Conveyor belt systems are used to conveniently move very fine or heavy, bulky objects from one part of a processing facility to another. One of the most commonly used conveyor belting  materials is rubber.

As one of the most preferred conveyor belt options, rubber affords durability and high resistance to abrasion and decay.

Although it is highly resistant to wear and tear, this doesn’t mean that it is invulnerable to further damage caused by prolonged use. All damage, no matter how big or small, must be addressed to prevent operational delays.
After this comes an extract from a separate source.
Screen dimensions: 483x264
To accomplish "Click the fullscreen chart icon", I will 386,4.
Common rubber conveyor belt problems include:

  • Covers are cracked and/or hardened
  • Belt edges are curling up/cupping (this happens over time)
  • Excessive belt stretch

If you notice any of these problems, they should be resolved immediately. So, the burning question, do you repair or replace the damaged part? The following information should help you to decide:

Repairing Conveyor Belts

When your rubber conveyor belt has reached grace period, it will most likely begin to weaken and show some signs of deterioration. If you think that replacement is not yet necessary, here are some questions to consider before repairing:

How Extensive is the Damage?

A common rule of thumb suggests that if the damage does not involve more than 25% of the belt’s width, it is practical to repair it. However, if more than 25% of the width is damaged, it is preferable to have a saddle section insertion or a full replacement.

Repairable damage often includes:

  • Small rips or tears along the edge
  • Small punctures
  • Edges fraying or cover scoring

What Repair Techniques Should Be Used?

Belt repairs ordinarily employ vulcanised, metal fastener or cold cure methods.

  • Vulcanised Repairs

This process will sacrifice the belt’s strength by replacing the damaged or missing sections of the cover or carcass. After the damaged part has been cleaned and cemented, a new rubber cover will be inserted and cured using heat and pressure.
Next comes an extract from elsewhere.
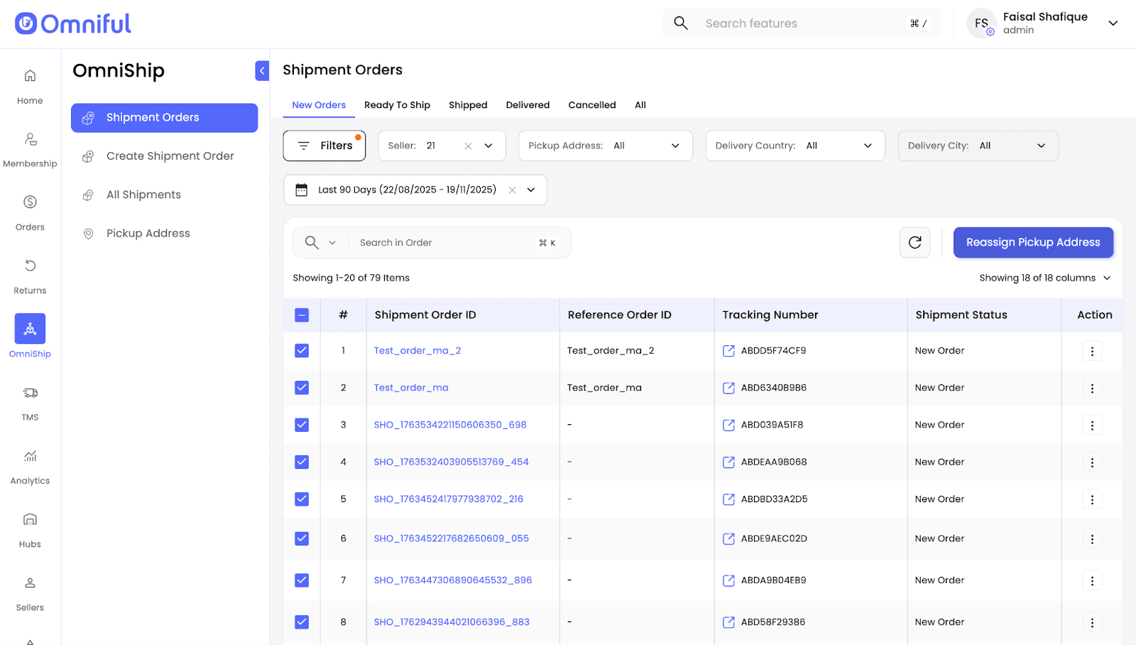
Task: Uncheck the checkbox for row 1
Action: tap(302, 351)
  • Metal Fastener Repairs

Metal fasteners are used strictly for splicing. There may have several attachment formats for this type of repair including staples, rivets, hooks and bolts. Metal fasteners provide good grips and they are durable and easy to use. This technique is not applicable for cover-only repairs.

  • Cold Cure Repairs

Similar to vulcanised repairs in the sense that the damaged cover or carcass is repaired by inserting new materials, rather than using heat and pressure, a chemical cure is used to achieve adhesion to the virgin belt.

Replacing Conveyor Belts

Although it is possible to repair damage, it is not always the best solution. It might solve the immediate problem but sometimes a complete replacement is better to avoid bigger complications further down the line.

The following signs are a sure indication that your conveyor belt needs to be replaced:

Gross Damage

If the majority of the conveyor belt has signs of ripping, tearing or fire damage, this will cause an overstressed balance which will most likely result in total failure. At this point, a replacement is clearly needed.

Belt Age

Sometimes, the age of the belt makes the decision easier. It is always wiser to replace old belts, regardless of their condition. If the belt is almost at the end of its life cycle, it wouldn’t be worth saving it with further repairs.

Repair Potential

Assess the potential to repair the conveyor belt. If you determine that by repairing your conveyor belts this will likely cause more significant damage to the machine or to the goods being transported, you should always consider replacement.

Every industry should be aware of the limitations and capabilities of every piece of equipment they use – including conveyor belts.